Starting in late 2010, the military junta that has run the country since 1962 stunningly reversed course.
Not only did it release Aun San Suu Kyi, whose political party won the 1990 elections that the military promptly ignored, from almost two decades of imprisonment and house arrest, but allowed her unprecedented freedom of movement and political organization.
Last year the country swore in a civilian government – though still tightly controlled by the military – released hundreds of political prisoners, and rescinded its ban on Ms. Aun San Suu Kyi's National League for Democracy (NLD).
This year, the country again released hundreds of political prisoners, held parliamentary by-elections the NLD won in a landslide, and promised elections for a new parliament in 2015.

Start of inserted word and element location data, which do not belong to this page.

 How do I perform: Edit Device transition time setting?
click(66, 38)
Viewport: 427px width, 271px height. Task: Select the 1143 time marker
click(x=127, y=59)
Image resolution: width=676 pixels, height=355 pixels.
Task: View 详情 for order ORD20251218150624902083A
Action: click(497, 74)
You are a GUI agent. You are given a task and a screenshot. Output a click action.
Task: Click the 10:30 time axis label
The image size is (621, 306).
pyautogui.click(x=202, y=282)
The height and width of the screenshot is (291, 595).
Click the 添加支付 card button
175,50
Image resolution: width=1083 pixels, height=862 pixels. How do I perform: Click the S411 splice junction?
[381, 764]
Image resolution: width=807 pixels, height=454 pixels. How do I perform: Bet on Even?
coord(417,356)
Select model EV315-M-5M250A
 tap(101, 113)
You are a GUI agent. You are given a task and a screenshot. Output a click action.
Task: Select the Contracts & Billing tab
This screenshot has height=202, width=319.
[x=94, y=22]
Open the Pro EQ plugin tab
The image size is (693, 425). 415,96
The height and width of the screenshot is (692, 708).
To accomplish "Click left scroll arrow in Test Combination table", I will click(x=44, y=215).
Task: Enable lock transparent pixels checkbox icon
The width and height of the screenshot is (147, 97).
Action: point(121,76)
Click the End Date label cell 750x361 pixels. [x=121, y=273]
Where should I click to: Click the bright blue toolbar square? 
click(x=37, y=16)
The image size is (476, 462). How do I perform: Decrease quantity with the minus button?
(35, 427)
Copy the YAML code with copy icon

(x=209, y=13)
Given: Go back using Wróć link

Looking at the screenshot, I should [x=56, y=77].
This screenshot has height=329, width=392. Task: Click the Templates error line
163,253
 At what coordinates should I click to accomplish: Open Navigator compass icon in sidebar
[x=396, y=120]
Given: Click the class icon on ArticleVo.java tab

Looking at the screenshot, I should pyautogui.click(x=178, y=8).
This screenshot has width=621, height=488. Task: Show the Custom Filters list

The pace of change in Myanmar, a country whose ruling generals implacably resisted outside pressure for change for decades, even as the country descended into penury under the weight of US sanctions and the corrupt and capricious rule of the military, has been matched by American and European overtures.
This summer the EU rescinded almost all of its sanctions on Myanmar. This June the US suspended many of its own sanctions, particularly allowing US firms to invest in the government-controlled oil and gas industry, and sent Derek Mitchell as the first US ambassador to Myanmar in 22 years.